Would you retype, word for word, the line with "You are a computer-use agent. Image" and each line after it to the end of the entries below, leaving the pictures out?

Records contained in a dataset
>>>
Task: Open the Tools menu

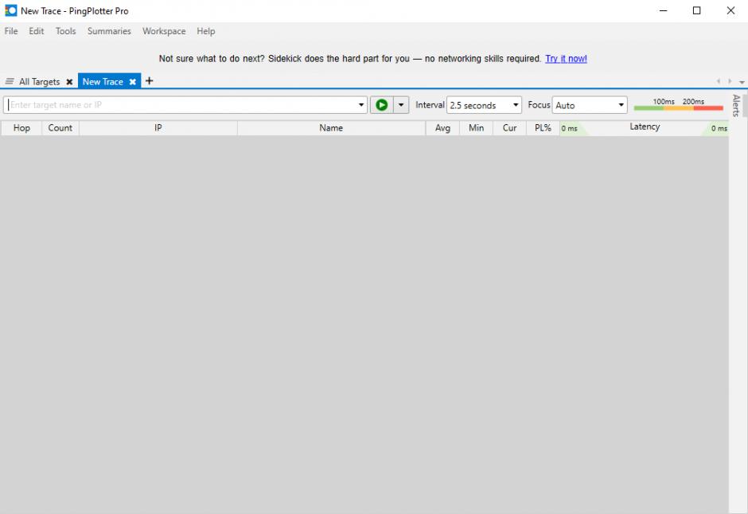Action: point(66,31)
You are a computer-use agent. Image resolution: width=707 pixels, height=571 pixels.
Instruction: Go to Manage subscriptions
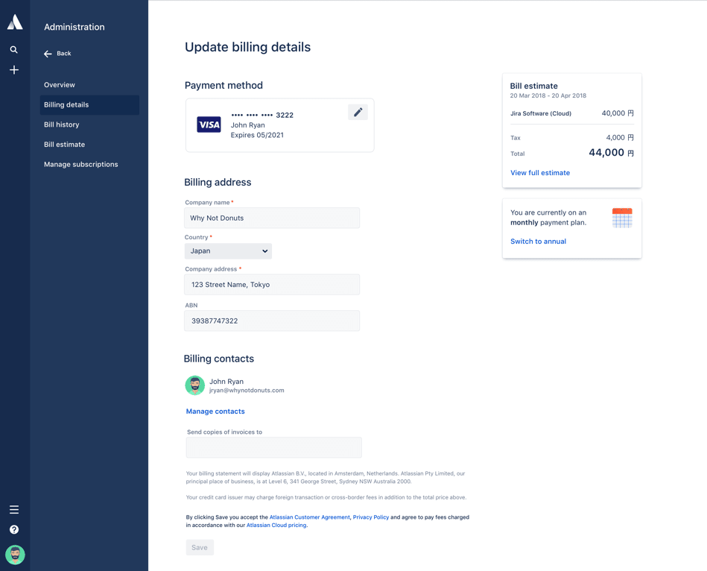(81, 165)
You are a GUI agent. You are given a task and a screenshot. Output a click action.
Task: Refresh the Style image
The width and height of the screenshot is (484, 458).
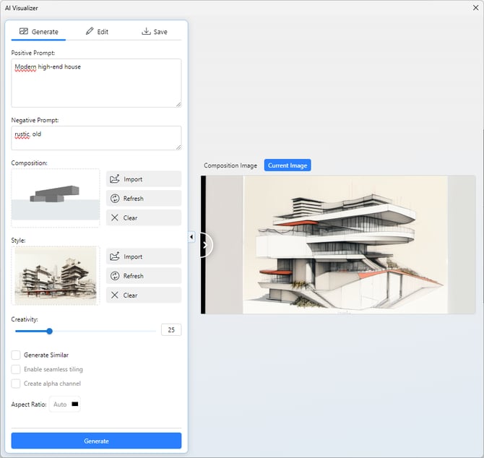point(143,276)
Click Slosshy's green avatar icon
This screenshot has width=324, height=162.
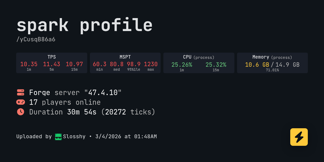[58, 137]
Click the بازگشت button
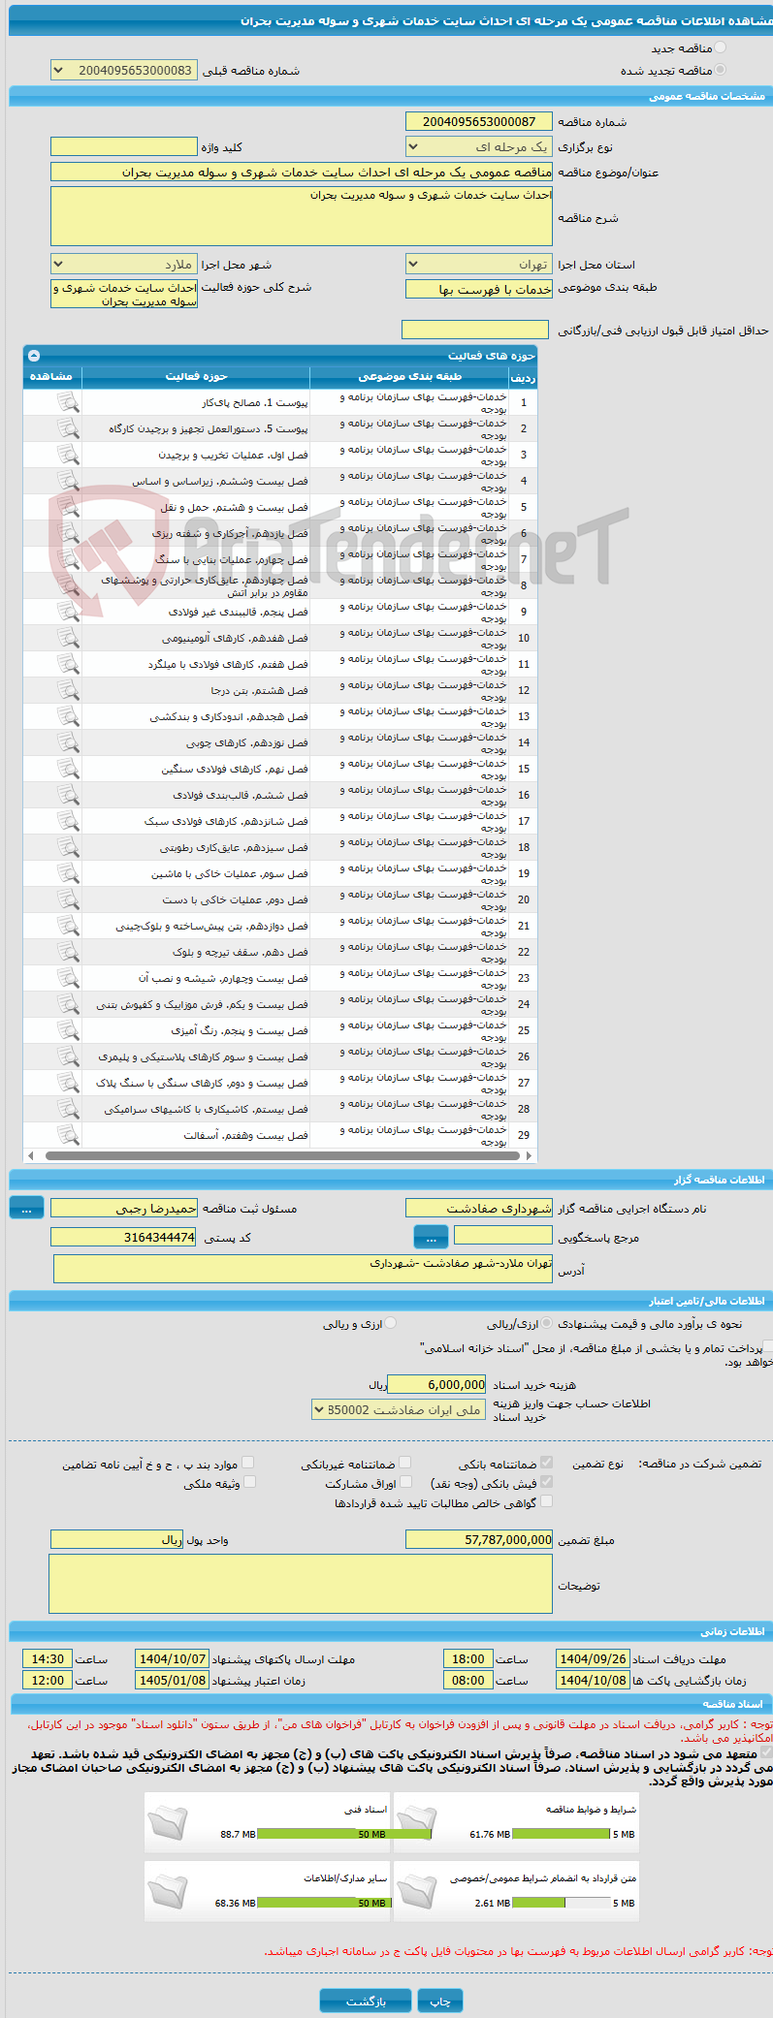Viewport: 773px width, 2018px height. [366, 2000]
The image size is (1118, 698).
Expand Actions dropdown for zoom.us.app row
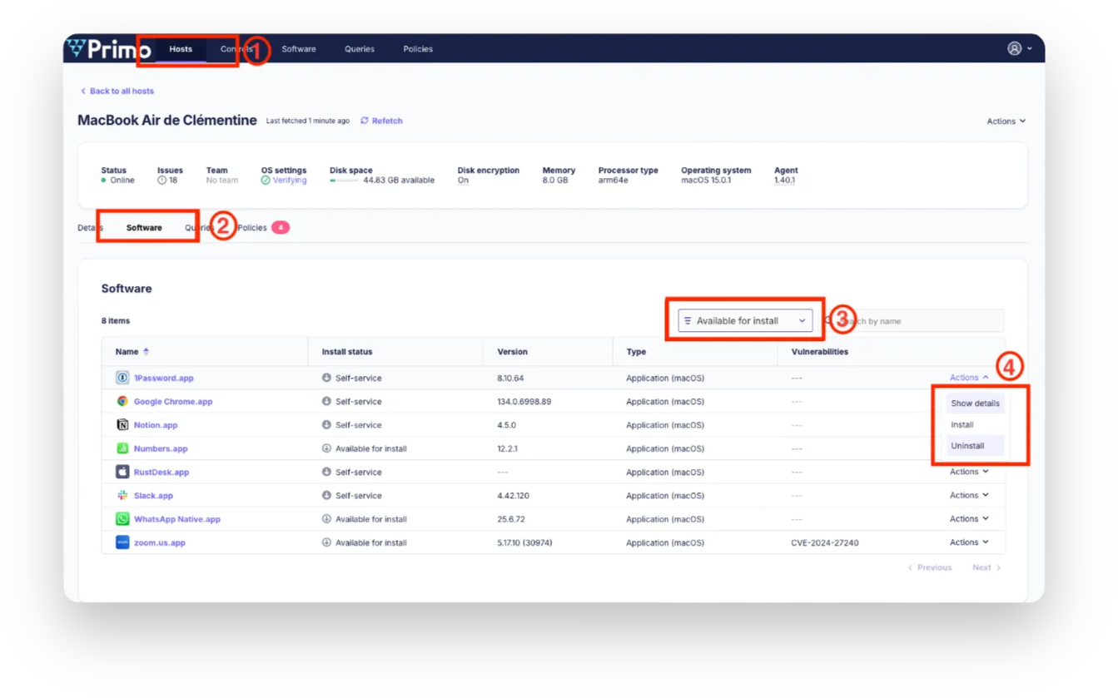click(x=969, y=542)
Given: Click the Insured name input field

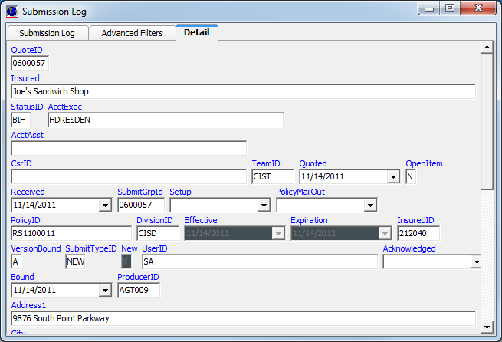Looking at the screenshot, I should click(243, 91).
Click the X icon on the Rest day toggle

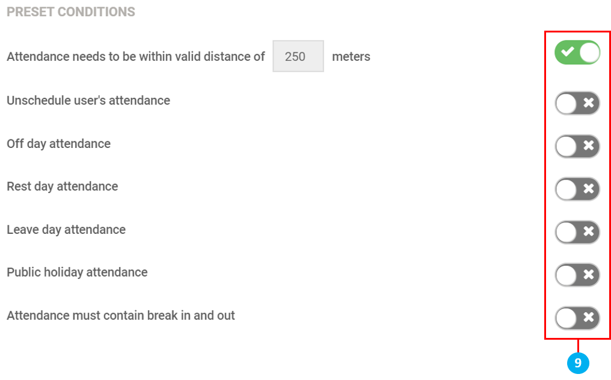(x=589, y=189)
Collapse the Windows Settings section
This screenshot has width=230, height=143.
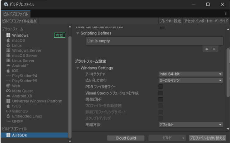pyautogui.click(x=77, y=68)
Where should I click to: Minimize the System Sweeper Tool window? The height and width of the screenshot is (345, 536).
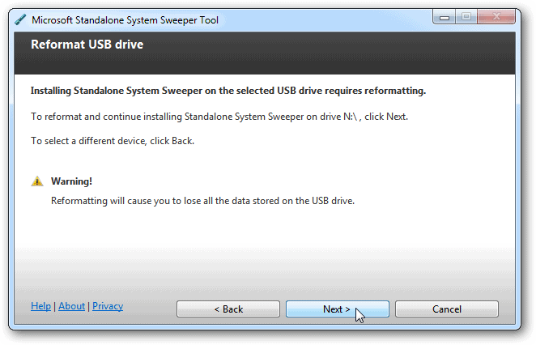[x=444, y=15]
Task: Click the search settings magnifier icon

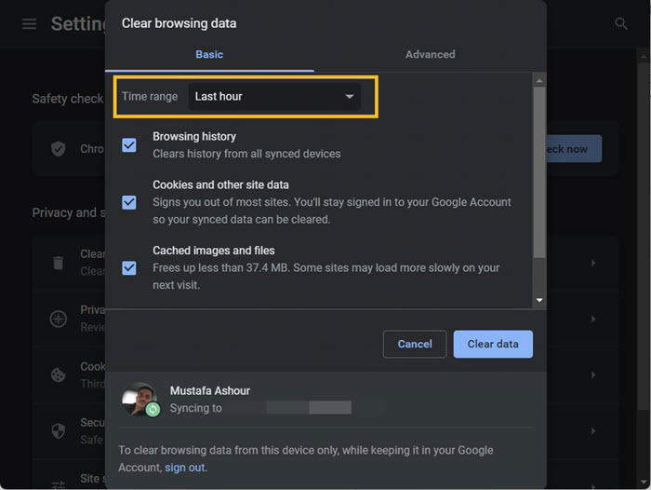Action: coord(620,23)
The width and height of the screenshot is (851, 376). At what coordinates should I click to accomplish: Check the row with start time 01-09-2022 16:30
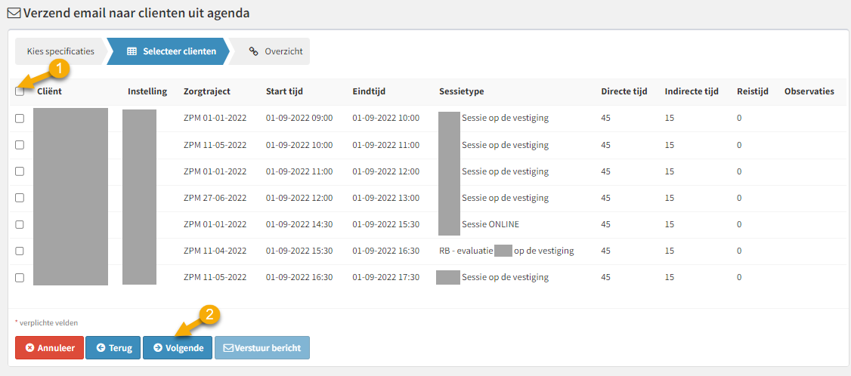pos(20,277)
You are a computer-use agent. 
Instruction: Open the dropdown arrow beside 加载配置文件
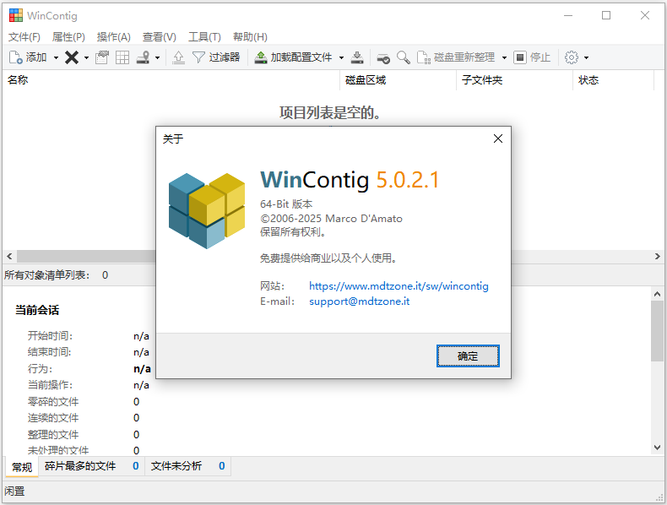click(342, 57)
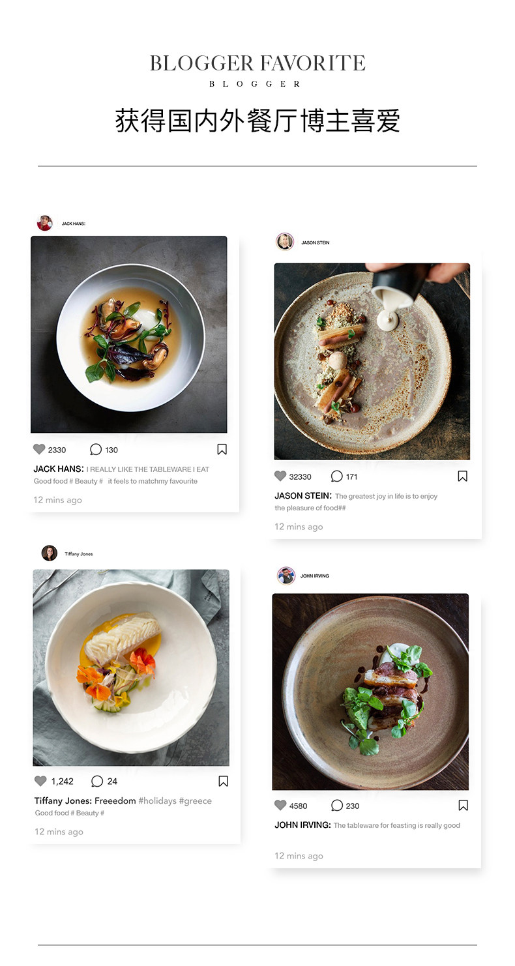Like John Irving's post with the heart icon
515x966 pixels.
[x=280, y=805]
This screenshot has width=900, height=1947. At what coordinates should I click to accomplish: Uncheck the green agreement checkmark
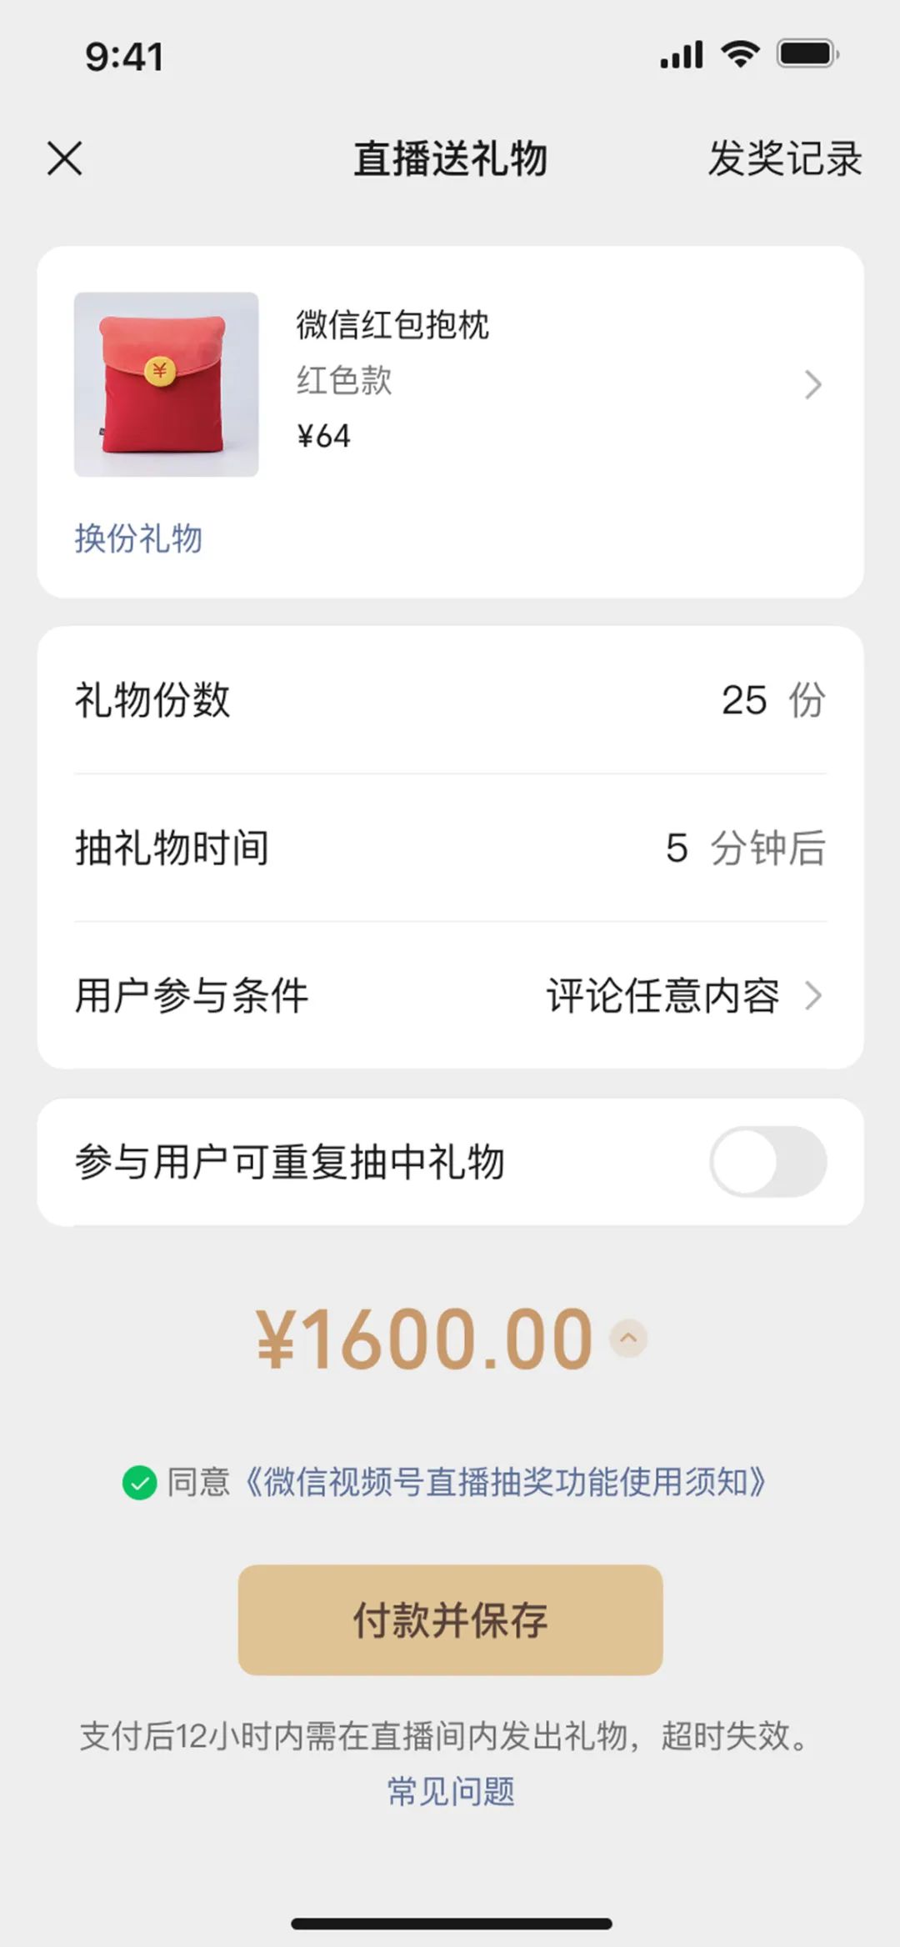coord(140,1483)
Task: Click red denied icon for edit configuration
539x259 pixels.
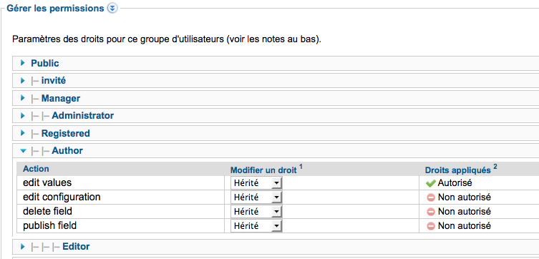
<<<
:: Solution ::
You are a computer-use agent. Image resolution: width=707 pixels, height=571 pixels.
Instruction: Go to Manage subscriptions
(81, 165)
You are a GUI agent. You are given a task and a screenshot. Output a click action.
Task: Refresh the Style image
The width and height of the screenshot is (484, 458).
point(143,276)
Click Slosshy's green avatar icon
This screenshot has width=324, height=162.
[58, 137]
Click the بازگشت button
Viewport: 773px width, 2018px height. [366, 2000]
The image size is (1118, 698).
Expand Actions dropdown for zoom.us.app row
click(x=969, y=542)
Given: Click the Insured name input field

Looking at the screenshot, I should click(243, 91).
Click the X icon on the Rest day toggle

(x=589, y=189)
Collapse the Windows Settings section
This screenshot has width=230, height=143.
pyautogui.click(x=77, y=68)
Where should I click to: Minimize the System Sweeper Tool window? The height and width of the screenshot is (345, 536).
[x=444, y=15]
Task: Click the search settings magnifier icon

Action: coord(620,23)
The width and height of the screenshot is (851, 376). At what coordinates should I click to accomplish: Check the row with start time 01-09-2022 16:30
pos(20,277)
You are a computer-use agent. 
Instruction: Open the dropdown arrow beside 加载配置文件
click(342, 57)
Like John Irving's post with the heart icon
515x966 pixels.
[x=280, y=805]
This screenshot has width=900, height=1947. At what coordinates should I click to accomplish: Uncheck the green agreement checkmark
coord(140,1483)
Task: Click red denied icon for edit configuration
539x259 pixels.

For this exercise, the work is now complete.